A Toyota seguiu no comando das vendas globais, enquanto sua rival histórica, a Volkswagen, ficou praticamente no mesmo patamar em 2025. No Japão, a montadora foi a única entre os grandes fabricantes a conseguir atravessar o período sem afundar. Já a Nissan deu sinais de vulnerabilidade ao perder fôlego no seu mercado mais importante, a China.
Recorde da Toyota em 2025 e liderança global
Ao encerrar 2025, a Toyota registrou alta de 4,6% nas vendas, chegando a 11,3 milhões de unidades. O resultado chama a atenção por ser um recorde obtido em um cenário complicado, tanto nos Estados Unidos (por causa de tarifas de importação) quanto na China (com a pressão competitiva de marcas como a BYD). Seu principal modelo, o RAV4, também aparece como o carro mais vendido do mundo.

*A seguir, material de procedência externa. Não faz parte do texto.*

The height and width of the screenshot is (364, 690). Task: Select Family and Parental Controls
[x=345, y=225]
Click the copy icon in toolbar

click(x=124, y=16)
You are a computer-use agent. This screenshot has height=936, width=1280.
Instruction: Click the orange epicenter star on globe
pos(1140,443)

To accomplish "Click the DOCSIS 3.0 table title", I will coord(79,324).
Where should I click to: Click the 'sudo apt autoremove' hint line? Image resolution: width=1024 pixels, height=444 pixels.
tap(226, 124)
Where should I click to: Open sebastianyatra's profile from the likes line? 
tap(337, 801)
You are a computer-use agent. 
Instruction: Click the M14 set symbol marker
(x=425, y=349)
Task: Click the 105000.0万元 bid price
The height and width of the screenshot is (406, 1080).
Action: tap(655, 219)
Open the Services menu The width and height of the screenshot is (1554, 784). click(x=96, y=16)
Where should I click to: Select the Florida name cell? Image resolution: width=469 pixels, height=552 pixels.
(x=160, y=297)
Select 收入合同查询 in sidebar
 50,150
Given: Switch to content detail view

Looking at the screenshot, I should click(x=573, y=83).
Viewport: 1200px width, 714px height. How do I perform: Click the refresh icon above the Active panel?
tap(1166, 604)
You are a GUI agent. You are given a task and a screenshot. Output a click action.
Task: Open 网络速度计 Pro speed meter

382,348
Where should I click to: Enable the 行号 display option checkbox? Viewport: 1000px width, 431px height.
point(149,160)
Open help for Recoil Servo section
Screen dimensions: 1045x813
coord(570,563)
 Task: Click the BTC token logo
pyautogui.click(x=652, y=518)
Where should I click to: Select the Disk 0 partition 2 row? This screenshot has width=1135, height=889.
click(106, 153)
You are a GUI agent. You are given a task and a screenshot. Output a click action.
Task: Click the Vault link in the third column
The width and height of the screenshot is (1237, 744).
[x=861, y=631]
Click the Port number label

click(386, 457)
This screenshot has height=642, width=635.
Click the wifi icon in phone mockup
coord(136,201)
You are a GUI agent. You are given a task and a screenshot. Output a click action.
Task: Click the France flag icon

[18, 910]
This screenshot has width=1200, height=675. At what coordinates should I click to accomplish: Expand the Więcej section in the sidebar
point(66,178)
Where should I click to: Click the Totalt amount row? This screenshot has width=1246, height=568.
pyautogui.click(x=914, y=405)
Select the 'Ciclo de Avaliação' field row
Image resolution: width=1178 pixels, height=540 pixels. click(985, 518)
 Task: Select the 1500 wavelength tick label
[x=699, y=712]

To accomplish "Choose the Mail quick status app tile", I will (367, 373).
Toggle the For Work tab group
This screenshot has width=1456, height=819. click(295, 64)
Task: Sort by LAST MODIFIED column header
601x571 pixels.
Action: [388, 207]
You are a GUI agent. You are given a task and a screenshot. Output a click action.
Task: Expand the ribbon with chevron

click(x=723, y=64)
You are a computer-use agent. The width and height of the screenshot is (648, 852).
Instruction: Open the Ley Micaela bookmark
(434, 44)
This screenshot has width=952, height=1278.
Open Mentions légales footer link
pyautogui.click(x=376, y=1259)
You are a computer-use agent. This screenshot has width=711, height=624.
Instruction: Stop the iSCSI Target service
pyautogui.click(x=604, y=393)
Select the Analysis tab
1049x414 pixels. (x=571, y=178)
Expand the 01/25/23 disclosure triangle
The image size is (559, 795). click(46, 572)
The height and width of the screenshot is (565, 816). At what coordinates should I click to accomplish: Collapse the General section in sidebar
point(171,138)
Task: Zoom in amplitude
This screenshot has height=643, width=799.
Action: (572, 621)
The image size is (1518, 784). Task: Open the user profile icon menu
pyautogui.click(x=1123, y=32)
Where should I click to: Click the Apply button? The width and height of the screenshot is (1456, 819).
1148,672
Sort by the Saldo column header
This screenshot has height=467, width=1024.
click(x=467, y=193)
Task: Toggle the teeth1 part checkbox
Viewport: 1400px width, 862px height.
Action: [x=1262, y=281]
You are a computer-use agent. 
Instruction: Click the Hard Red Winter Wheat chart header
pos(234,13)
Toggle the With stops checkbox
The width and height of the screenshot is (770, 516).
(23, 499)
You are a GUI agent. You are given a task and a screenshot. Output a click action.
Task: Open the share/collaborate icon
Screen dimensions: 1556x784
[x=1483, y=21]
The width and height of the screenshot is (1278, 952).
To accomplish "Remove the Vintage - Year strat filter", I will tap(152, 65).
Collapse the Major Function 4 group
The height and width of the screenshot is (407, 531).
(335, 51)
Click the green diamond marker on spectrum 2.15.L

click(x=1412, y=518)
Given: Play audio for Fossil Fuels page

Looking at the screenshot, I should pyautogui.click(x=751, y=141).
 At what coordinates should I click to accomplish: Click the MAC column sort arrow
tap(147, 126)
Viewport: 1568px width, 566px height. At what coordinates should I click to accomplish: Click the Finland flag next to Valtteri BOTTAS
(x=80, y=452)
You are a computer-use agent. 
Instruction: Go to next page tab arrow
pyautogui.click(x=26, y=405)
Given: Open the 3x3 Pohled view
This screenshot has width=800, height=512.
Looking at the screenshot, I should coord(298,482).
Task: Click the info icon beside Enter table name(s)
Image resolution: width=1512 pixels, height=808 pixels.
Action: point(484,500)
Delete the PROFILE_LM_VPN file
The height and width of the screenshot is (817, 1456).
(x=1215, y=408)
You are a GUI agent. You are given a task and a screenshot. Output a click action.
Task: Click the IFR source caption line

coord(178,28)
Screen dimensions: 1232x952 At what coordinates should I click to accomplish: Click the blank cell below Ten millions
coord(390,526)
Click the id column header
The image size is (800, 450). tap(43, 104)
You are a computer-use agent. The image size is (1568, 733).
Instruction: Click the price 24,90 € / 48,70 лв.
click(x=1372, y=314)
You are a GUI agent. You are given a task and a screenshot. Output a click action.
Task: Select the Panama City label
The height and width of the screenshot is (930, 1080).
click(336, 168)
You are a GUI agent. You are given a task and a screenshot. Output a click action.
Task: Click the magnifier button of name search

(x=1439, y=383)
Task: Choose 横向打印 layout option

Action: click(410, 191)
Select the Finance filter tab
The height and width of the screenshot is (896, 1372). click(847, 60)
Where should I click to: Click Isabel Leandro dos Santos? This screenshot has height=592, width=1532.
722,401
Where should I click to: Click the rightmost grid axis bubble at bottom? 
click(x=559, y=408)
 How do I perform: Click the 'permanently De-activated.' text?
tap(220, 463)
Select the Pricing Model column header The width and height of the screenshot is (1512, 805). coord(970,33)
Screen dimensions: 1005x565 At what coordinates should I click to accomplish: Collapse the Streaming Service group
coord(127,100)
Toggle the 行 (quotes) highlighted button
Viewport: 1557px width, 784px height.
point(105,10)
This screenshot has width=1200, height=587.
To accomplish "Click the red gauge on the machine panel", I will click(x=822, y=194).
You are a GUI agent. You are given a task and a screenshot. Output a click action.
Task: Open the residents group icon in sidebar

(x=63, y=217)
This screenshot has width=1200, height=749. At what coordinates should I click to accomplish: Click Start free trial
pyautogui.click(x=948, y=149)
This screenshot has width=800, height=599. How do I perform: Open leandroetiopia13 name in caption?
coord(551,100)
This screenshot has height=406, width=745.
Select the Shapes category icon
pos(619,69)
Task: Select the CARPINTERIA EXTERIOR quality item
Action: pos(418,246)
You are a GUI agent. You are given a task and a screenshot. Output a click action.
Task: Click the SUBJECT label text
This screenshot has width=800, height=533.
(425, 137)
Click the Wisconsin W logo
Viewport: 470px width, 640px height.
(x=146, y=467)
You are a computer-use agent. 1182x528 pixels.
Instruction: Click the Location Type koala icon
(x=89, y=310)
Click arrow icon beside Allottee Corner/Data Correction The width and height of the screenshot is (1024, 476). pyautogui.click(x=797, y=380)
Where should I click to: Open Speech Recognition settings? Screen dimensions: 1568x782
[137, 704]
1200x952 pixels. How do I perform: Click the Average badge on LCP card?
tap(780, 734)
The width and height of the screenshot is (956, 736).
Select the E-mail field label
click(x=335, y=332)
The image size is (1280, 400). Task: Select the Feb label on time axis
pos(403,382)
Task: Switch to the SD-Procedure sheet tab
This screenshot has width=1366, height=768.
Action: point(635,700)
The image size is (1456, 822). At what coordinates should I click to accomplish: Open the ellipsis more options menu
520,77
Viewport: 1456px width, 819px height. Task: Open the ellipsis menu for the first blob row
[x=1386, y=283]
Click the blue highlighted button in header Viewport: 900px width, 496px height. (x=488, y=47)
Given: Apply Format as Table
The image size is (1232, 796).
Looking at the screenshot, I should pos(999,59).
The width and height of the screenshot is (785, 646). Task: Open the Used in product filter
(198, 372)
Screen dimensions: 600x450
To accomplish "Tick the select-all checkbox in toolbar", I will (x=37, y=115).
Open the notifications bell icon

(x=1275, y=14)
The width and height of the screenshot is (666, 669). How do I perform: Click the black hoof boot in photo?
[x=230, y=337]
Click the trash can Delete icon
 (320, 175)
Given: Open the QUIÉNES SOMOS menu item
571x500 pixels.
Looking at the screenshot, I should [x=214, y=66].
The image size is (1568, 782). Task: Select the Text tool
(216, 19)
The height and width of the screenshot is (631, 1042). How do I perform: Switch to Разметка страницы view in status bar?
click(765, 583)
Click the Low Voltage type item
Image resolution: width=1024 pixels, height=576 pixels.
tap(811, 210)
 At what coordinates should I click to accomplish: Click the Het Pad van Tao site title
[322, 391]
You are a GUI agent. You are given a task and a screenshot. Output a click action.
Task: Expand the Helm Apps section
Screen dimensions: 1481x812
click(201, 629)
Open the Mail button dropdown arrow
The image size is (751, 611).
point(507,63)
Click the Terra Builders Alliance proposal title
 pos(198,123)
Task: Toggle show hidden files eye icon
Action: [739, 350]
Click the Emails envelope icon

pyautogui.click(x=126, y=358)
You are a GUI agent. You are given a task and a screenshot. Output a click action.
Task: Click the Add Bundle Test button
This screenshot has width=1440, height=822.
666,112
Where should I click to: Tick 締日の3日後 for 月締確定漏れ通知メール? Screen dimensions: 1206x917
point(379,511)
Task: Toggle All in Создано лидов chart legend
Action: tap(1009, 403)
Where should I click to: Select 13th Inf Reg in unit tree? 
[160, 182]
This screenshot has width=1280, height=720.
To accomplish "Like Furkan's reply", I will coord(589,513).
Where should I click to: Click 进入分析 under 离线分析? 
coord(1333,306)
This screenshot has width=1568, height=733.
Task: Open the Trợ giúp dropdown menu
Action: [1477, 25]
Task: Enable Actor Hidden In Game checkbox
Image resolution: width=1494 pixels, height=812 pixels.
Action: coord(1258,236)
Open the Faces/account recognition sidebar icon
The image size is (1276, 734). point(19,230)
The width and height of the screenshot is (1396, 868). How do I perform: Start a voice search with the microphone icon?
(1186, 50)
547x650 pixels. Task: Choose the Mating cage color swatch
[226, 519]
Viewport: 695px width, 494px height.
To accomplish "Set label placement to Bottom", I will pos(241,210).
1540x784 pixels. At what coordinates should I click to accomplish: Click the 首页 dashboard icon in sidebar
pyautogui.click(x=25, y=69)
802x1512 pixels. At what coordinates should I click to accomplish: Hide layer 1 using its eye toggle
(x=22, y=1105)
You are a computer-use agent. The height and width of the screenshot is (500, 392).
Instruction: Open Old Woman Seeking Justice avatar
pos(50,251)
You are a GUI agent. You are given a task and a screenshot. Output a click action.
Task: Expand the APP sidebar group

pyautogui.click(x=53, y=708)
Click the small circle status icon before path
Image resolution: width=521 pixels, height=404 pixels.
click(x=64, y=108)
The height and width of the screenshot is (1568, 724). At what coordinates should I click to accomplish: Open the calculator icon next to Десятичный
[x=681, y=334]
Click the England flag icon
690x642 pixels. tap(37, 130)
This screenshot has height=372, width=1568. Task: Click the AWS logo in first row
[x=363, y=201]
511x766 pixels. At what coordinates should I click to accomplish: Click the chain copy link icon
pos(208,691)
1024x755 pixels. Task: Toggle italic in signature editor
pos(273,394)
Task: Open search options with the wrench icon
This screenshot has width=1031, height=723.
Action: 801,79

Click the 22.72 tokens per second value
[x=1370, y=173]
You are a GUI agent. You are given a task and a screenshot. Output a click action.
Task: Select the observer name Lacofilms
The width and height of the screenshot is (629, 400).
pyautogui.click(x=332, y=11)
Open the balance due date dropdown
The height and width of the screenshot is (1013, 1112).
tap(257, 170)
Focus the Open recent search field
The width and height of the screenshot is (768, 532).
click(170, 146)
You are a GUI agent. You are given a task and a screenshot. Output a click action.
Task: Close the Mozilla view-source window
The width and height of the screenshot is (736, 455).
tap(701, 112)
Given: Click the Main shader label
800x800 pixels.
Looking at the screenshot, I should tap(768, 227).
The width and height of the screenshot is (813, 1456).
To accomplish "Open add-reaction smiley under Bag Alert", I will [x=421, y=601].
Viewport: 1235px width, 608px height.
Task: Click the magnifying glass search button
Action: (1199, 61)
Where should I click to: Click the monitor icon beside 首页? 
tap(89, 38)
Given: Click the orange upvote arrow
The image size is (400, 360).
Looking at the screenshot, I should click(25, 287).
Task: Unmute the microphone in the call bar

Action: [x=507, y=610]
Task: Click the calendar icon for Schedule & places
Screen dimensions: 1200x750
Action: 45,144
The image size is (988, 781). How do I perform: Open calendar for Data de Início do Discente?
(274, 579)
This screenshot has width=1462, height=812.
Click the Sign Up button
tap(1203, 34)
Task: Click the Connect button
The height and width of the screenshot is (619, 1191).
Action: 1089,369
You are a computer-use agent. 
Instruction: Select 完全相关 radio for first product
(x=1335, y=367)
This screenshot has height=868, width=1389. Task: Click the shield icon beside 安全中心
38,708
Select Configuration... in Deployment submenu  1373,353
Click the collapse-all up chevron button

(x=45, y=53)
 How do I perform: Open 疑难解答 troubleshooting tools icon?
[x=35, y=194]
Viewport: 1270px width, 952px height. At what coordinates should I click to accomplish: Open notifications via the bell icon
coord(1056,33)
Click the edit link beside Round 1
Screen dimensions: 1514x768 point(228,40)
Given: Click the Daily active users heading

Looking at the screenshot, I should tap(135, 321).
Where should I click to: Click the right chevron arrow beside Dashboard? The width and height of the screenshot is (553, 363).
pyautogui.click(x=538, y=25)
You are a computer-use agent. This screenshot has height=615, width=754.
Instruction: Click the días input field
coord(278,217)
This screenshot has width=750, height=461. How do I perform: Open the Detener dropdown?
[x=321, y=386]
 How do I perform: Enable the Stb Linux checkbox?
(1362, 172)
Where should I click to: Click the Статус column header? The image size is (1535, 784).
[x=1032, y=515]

Considerando o grupo como um todo, a Toyota terminou o ano como a maior fabricante de automóveis do planeta. Na conta entram as vendas da marca Toyota (associada à reputação de confiabilidade), além da divisão premium Lexus, da Daihatsu e dos caminhões da Hino Motors. É o sexto ano consecutivo em que a empresa japonesa ocupa o topo do ranking.
Em 2024, a Toyota havia tido uma leve queda, mas ainda assim manteve a liderança, com 10,8 milhões de veículos. Já 2025 se parece mais com 2023, quando foram 11,23 milhões de unidades, um avanço de 7,2% em relação a 2022. Antes da COVID, a empresa já havia superado a marca de 10 milhões em outras temporadas, como 2017 (10,38 M), 2018 (10,59 M) e 2019 (10,74 M).
Toyota na frente da Volkswagen e único japonês a ir bem
A Toyota manteve distância sobre a Volkswagen. O grupo alemão continuou em segundo lugar, com vendas praticamente estáveis ao longo do ano (queda de 0,5%), totalizando 8,98 milhões de veículos.
No mercado japonês, a Toyota foi exceção: a Nissan recuou (-4,4%) para apenas 3,2 milhões de carros vendidos, após uma baixa de 6,3% na China. Um pouco acima, por poucos milhares de unidades, a Honda também caiu 9%, fechando em 3,4 milhões de veículos.
Híbridos, elétricos e o peso de Daihatsu e Hino no total
O detalhamento de 2025 mostra que a Toyota vendeu 4,7 milhões de carros híbridos no mundo, mas somente 200.000 veículos 100% elétricos no mesmo período.
Também fica claro que a contribuição da Daihatsu - sua marca de microcarros, os "kei cars" - não é muito grande em volume, assim como a da Hino Motors no segmento de caminhões. Sem essas duas operações, a Toyota já informaria 10,53 milhões de unidades vendidas.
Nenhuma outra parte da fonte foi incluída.